:: SUPPLIED ENTRIES ::
════════════════════

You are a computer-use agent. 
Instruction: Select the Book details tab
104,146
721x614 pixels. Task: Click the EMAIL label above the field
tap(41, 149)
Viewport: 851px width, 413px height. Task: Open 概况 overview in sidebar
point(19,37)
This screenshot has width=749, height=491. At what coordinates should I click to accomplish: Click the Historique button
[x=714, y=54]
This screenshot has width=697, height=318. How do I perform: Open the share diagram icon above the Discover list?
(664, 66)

════════════════════

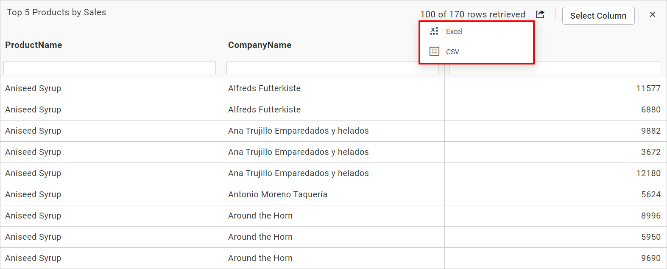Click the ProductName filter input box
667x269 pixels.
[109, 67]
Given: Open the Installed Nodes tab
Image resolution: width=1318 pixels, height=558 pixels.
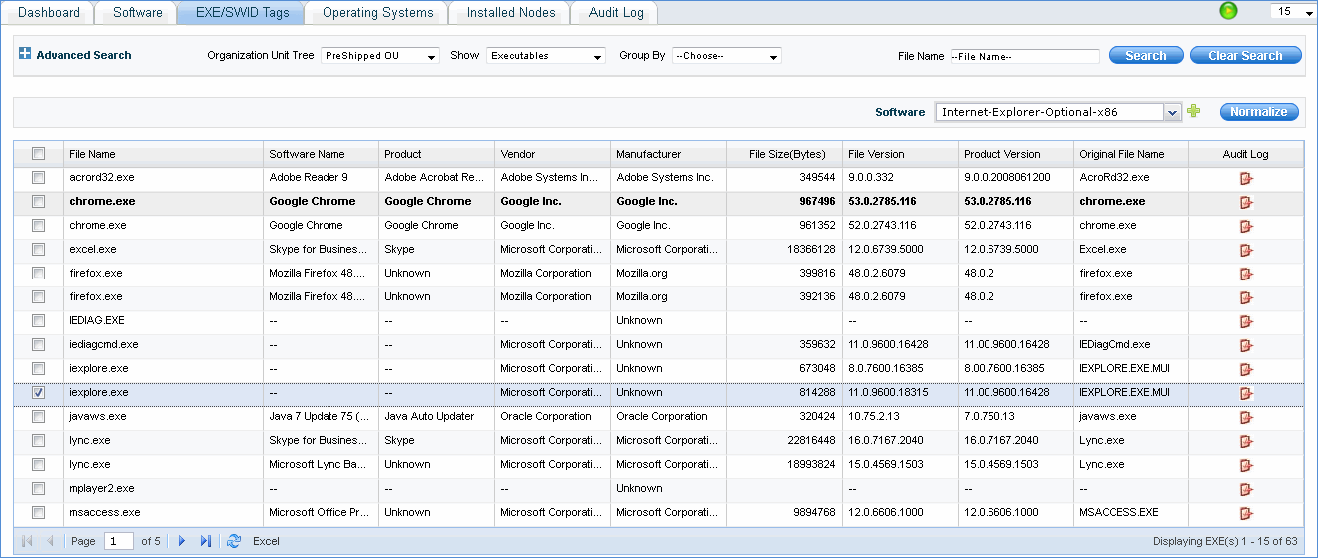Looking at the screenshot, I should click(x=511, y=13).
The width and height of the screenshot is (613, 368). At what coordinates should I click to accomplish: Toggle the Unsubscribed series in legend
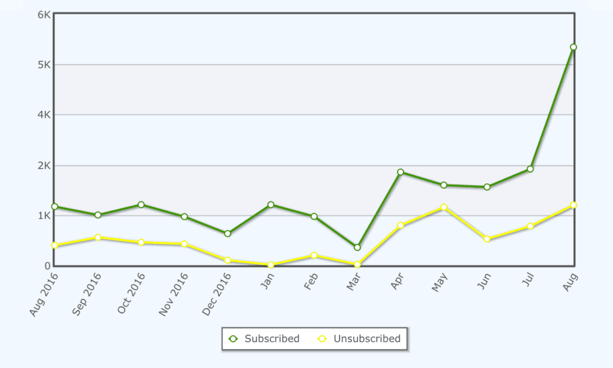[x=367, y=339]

════════════════════

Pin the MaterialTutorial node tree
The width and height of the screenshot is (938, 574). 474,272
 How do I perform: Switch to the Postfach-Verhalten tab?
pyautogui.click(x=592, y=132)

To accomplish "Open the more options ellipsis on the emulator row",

════════════════════

:: TASK GOAL ::
Copy out, exactly and alone, the lines of the entries above between the ones holding "Pin the MaterialTutorial node tree" and "the more options", inclusive.

:: TASK RESPONSE ::
Pin the MaterialTutorial node tree
The width and height of the screenshot is (938, 574). 474,272
 How do I perform: Switch to the Postfach-Verhalten tab?
pyautogui.click(x=592, y=132)

To accomplish "Open the more options ellipsis on the emulator row",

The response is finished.